┌────────
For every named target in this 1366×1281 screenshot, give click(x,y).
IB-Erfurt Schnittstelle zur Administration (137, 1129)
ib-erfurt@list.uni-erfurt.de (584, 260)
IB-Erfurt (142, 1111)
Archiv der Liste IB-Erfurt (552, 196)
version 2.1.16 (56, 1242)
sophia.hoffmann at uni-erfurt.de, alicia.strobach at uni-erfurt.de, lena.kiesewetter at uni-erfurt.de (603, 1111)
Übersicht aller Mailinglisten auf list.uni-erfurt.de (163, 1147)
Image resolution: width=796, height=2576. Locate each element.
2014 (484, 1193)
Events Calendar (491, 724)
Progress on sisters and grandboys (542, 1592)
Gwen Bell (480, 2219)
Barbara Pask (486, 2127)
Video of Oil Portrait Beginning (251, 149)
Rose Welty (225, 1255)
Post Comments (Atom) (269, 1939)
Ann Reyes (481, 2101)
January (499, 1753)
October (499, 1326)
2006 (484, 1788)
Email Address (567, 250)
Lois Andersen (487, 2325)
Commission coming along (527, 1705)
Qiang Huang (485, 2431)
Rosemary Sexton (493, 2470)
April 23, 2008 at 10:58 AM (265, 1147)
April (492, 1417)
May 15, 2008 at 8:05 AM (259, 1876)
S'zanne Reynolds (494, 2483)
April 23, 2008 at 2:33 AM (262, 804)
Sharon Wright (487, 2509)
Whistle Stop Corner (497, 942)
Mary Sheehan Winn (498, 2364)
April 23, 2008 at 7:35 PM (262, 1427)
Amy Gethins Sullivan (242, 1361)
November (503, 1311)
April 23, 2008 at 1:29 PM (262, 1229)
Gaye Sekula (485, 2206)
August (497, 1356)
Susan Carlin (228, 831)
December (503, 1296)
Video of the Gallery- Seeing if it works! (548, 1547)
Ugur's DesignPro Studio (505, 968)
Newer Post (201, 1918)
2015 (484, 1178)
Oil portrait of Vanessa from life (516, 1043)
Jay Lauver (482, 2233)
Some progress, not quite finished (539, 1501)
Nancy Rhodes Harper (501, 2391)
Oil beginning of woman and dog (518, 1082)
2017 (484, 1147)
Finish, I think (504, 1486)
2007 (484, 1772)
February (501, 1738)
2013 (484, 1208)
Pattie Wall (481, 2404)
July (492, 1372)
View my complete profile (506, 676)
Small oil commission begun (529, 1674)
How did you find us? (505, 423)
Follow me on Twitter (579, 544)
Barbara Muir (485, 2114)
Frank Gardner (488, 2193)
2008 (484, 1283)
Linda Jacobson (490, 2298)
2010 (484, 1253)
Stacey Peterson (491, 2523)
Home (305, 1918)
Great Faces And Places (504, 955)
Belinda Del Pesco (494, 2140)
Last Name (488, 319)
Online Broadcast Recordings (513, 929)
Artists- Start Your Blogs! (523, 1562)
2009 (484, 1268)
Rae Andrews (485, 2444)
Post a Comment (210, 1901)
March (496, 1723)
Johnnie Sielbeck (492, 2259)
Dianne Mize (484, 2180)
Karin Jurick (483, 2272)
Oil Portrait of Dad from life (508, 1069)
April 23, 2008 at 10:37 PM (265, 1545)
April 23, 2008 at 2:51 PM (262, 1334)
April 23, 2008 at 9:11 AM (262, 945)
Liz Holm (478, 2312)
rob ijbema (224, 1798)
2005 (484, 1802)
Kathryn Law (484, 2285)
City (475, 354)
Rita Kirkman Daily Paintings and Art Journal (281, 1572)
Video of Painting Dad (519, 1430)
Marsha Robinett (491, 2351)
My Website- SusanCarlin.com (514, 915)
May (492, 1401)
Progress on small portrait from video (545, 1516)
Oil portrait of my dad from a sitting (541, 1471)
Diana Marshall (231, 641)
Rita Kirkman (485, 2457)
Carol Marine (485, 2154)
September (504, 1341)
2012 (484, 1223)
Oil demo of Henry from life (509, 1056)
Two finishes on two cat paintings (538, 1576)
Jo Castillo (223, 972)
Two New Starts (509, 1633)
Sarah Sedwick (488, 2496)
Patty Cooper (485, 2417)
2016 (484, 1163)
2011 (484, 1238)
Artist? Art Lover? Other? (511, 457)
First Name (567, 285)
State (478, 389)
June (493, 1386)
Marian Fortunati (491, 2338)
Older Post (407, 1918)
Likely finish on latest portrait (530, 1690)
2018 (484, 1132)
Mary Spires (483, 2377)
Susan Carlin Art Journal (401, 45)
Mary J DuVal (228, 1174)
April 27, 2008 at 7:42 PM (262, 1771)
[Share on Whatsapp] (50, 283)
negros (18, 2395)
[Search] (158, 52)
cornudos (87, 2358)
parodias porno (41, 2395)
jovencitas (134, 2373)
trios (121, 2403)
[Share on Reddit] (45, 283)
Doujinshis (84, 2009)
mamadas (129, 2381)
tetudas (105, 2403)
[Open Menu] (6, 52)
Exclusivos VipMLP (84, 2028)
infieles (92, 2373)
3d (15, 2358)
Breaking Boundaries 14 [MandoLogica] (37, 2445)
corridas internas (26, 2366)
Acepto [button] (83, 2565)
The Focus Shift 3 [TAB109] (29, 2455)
└────────
§ Aim of the task
Retype, exactly and only, the lines running from the one with "corridas internas (26, 2366)" through the final line of the listing above.

§ Answer to this task
corridas internas (26, 2366)
Acepto [button] (83, 2565)
The Focus Shift 3 [TAB109] (29, 2455)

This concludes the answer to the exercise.